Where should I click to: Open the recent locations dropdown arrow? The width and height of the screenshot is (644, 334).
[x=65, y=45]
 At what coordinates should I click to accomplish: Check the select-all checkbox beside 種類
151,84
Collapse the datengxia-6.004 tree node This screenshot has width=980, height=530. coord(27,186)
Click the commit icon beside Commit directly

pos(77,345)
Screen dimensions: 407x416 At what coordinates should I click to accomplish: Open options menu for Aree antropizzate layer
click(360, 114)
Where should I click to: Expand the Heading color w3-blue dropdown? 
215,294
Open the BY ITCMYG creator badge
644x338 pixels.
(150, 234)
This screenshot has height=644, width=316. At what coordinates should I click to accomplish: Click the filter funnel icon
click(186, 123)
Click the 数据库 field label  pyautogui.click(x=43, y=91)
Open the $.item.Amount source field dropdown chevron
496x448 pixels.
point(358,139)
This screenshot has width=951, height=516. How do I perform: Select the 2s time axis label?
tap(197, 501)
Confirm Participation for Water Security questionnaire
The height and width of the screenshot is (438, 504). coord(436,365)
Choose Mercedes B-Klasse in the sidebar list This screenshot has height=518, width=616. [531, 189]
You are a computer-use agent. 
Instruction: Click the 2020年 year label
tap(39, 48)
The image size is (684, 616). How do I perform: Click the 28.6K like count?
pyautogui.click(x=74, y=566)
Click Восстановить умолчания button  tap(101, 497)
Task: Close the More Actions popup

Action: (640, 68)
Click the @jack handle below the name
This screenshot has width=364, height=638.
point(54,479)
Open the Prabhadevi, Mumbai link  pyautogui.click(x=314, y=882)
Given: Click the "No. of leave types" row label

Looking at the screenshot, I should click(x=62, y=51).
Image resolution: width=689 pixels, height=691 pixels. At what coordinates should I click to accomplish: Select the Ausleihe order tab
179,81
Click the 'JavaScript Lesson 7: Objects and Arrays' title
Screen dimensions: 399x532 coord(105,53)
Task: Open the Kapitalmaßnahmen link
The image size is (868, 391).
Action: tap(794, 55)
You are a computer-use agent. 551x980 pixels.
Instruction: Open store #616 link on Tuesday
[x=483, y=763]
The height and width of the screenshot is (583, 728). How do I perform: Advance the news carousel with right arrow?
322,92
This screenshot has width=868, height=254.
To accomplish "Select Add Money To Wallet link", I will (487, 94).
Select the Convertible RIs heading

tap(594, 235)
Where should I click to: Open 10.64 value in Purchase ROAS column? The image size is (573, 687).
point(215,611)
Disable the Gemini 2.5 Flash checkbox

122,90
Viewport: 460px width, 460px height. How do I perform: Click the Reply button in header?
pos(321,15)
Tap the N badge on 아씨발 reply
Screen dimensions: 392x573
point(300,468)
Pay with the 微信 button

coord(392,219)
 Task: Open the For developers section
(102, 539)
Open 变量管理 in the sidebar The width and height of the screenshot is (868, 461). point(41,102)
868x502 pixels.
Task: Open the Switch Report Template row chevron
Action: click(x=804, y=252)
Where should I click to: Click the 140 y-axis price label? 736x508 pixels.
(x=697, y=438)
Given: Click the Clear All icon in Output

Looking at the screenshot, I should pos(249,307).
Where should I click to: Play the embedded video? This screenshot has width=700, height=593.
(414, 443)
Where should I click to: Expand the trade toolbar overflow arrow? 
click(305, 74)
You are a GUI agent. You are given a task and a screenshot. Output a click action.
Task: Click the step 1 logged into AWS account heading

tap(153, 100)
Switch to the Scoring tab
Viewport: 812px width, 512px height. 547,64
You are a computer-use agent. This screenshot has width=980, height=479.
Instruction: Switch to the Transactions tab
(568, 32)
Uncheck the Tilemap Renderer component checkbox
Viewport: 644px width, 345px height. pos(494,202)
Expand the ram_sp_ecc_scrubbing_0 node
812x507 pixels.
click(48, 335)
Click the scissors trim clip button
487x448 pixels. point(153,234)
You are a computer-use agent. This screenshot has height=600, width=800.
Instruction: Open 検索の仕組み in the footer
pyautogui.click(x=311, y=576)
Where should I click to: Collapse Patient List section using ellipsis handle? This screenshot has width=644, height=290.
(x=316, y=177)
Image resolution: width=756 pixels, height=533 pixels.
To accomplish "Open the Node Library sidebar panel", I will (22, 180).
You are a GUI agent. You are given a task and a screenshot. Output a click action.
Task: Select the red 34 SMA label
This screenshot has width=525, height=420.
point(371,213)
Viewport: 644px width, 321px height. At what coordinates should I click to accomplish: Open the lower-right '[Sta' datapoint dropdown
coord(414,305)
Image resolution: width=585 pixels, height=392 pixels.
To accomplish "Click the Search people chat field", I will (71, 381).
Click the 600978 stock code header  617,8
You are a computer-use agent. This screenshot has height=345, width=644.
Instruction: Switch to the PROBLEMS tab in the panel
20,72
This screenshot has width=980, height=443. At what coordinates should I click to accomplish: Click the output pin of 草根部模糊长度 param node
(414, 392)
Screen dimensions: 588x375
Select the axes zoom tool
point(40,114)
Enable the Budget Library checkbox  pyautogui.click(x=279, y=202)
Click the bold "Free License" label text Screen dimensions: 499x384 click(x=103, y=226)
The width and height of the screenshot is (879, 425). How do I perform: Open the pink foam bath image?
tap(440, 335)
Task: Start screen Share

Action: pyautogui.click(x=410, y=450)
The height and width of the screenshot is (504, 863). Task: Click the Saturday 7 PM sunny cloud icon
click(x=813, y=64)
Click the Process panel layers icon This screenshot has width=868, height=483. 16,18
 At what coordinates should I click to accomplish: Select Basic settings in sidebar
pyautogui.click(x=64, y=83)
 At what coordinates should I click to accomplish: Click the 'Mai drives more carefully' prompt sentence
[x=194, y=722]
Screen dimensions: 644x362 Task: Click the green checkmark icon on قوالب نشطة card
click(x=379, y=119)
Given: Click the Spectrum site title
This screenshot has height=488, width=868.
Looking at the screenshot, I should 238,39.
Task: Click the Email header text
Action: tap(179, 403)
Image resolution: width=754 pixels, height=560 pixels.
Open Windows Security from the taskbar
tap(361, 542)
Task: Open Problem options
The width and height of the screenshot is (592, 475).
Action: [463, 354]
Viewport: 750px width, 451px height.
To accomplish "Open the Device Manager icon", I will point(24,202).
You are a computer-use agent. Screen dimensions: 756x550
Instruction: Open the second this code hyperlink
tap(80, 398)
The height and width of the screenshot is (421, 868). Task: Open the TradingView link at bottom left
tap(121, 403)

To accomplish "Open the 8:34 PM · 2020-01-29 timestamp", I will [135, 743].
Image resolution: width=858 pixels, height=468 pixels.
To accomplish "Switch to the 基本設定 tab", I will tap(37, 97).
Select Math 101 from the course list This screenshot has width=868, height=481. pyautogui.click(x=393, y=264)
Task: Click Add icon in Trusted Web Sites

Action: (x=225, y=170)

------------------------------------------------

EXERCISE PROMPT: Reproduce each line above exactly.

SOLUTION FOR THIS PROBLEM:
Where should I click to: Open the recent locations dropdown arrow? The width and height of the screenshot is (644, 334).
[x=65, y=45]
 At what coordinates should I click to accomplish: Check the select-all checkbox beside 種類
151,84
Collapse the datengxia-6.004 tree node This screenshot has width=980, height=530. coord(27,186)
Click the commit icon beside Commit directly

pos(77,345)
Screen dimensions: 407x416 At what coordinates should I click to accomplish: Open options menu for Aree antropizzate layer
click(360, 114)
Where should I click to: Expand the Heading color w3-blue dropdown? 
215,294
Open the BY ITCMYG creator badge
644x338 pixels.
(150, 234)
This screenshot has height=644, width=316. At what coordinates should I click to accomplish: Click the filter funnel icon
click(186, 123)
Click the 数据库 field label  pyautogui.click(x=43, y=91)
Open the $.item.Amount source field dropdown chevron
496x448 pixels.
point(358,139)
This screenshot has width=951, height=516. How do I perform: Select the 2s time axis label?
tap(197, 501)
Confirm Participation for Water Security questionnaire
The height and width of the screenshot is (438, 504). coord(436,365)
Choose Mercedes B-Klasse in the sidebar list This screenshot has height=518, width=616. [531, 189]
You are a computer-use agent. 
Instruction: Click the 2020年 year label
tap(39, 48)
The image size is (684, 616). How do I perform: Click the 28.6K like count?
pyautogui.click(x=74, y=566)
Click Восстановить умолчания button  tap(101, 497)
Task: Close the More Actions popup

Action: (640, 68)
Click the @jack handle below the name
This screenshot has width=364, height=638.
point(54,479)
Open the Prabhadevi, Mumbai link  pyautogui.click(x=314, y=882)
Given: Click the "No. of leave types" row label

Looking at the screenshot, I should click(x=62, y=51).
Image resolution: width=689 pixels, height=691 pixels. At what coordinates should I click to accomplish: Select the Ausleihe order tab
179,81
Click the 'JavaScript Lesson 7: Objects and Arrays' title
Screen dimensions: 399x532 coord(105,53)
Task: Open the Kapitalmaßnahmen link
The image size is (868, 391).
Action: tap(794, 55)
You are a computer-use agent. 551x980 pixels.
Instruction: Open store #616 link on Tuesday
[x=483, y=763]
The height and width of the screenshot is (583, 728). How do I perform: Advance the news carousel with right arrow?
322,92
This screenshot has width=868, height=254.
To accomplish "Select Add Money To Wallet link", I will (487, 94).
Select the Convertible RIs heading

tap(594, 235)
Where should I click to: Open 10.64 value in Purchase ROAS column? The image size is (573, 687).
point(215,611)
Disable the Gemini 2.5 Flash checkbox

122,90
Viewport: 460px width, 460px height. How do I perform: Click the Reply button in header?
pos(321,15)
Tap the N badge on 아씨발 reply
Screen dimensions: 392x573
point(300,468)
Pay with the 微信 button

coord(392,219)
 Task: Open the For developers section
(102, 539)
Open 变量管理 in the sidebar The width and height of the screenshot is (868, 461). point(41,102)
868x502 pixels.
Task: Open the Switch Report Template row chevron
Action: click(x=804, y=252)
Where should I click to: Click the 140 y-axis price label? 736x508 pixels.
(x=697, y=438)
Given: Click the Clear All icon in Output

Looking at the screenshot, I should pos(249,307).
Where should I click to: Play the embedded video? This screenshot has width=700, height=593.
(414, 443)
Where should I click to: Expand the trade toolbar overflow arrow? 
click(305, 74)
You are a GUI agent. You are given a task and a screenshot. Output a click action.
Task: Click the step 1 logged into AWS account heading

tap(153, 100)
Switch to the Scoring tab
Viewport: 812px width, 512px height. 547,64
You are a computer-use agent. This screenshot has width=980, height=479.
Instruction: Switch to the Transactions tab
(568, 32)
Uncheck the Tilemap Renderer component checkbox
Viewport: 644px width, 345px height. pos(494,202)
Expand the ram_sp_ecc_scrubbing_0 node
812x507 pixels.
click(48, 335)
Click the scissors trim clip button
487x448 pixels. point(153,234)
You are a computer-use agent. This screenshot has height=600, width=800.
Instruction: Open 検索の仕組み in the footer
pyautogui.click(x=311, y=576)
Where should I click to: Collapse Patient List section using ellipsis handle? This screenshot has width=644, height=290.
(x=316, y=177)
Image resolution: width=756 pixels, height=533 pixels.
To accomplish "Open the Node Library sidebar panel", I will (22, 180).
You are a GUI agent. You are given a task and a screenshot. Output a click action.
Task: Select the red 34 SMA label
This screenshot has width=525, height=420.
point(371,213)
Viewport: 644px width, 321px height. At what coordinates should I click to accomplish: Open the lower-right '[Sta' datapoint dropdown
coord(414,305)
Image resolution: width=585 pixels, height=392 pixels.
To accomplish "Click the Search people chat field", I will (71, 381).
Click the 600978 stock code header  617,8
You are a computer-use agent. This screenshot has height=345, width=644.
Instruction: Switch to the PROBLEMS tab in the panel
20,72
This screenshot has width=980, height=443. At what coordinates should I click to accomplish: Click the output pin of 草根部模糊长度 param node
(414, 392)
Screen dimensions: 588x375
Select the axes zoom tool
point(40,114)
Enable the Budget Library checkbox  pyautogui.click(x=279, y=202)
Click the bold "Free License" label text Screen dimensions: 499x384 click(x=103, y=226)
The width and height of the screenshot is (879, 425). How do I perform: Open the pink foam bath image?
tap(440, 335)
Task: Start screen Share

Action: pyautogui.click(x=410, y=450)
The height and width of the screenshot is (504, 863). Task: Click the Saturday 7 PM sunny cloud icon
click(x=813, y=64)
Click the Process panel layers icon This screenshot has width=868, height=483. 16,18
 At what coordinates should I click to accomplish: Select Basic settings in sidebar
pyautogui.click(x=64, y=83)
 At what coordinates should I click to accomplish: Click the 'Mai drives more carefully' prompt sentence
[x=194, y=722]
Screen dimensions: 644x362 Task: Click the green checkmark icon on قوالب نشطة card
click(x=379, y=119)
Given: Click the Spectrum site title
This screenshot has height=488, width=868.
Looking at the screenshot, I should 238,39.
Task: Click the Email header text
Action: tap(179, 403)
Image resolution: width=754 pixels, height=560 pixels.
Open Windows Security from the taskbar
tap(361, 542)
Task: Open Problem options
The width and height of the screenshot is (592, 475).
Action: [463, 354]
Viewport: 750px width, 451px height.
To accomplish "Open the Device Manager icon", I will point(24,202).
You are a computer-use agent. Screen dimensions: 756x550
Instruction: Open the second this code hyperlink
tap(80, 398)
The height and width of the screenshot is (421, 868). Task: Open the TradingView link at bottom left
tap(121, 403)

To accomplish "Open the 8:34 PM · 2020-01-29 timestamp", I will [135, 743].
Image resolution: width=858 pixels, height=468 pixels.
To accomplish "Switch to the 基本設定 tab", I will tap(37, 97).
Select Math 101 from the course list This screenshot has width=868, height=481. pyautogui.click(x=393, y=264)
Task: Click Add icon in Trusted Web Sites

Action: (x=225, y=170)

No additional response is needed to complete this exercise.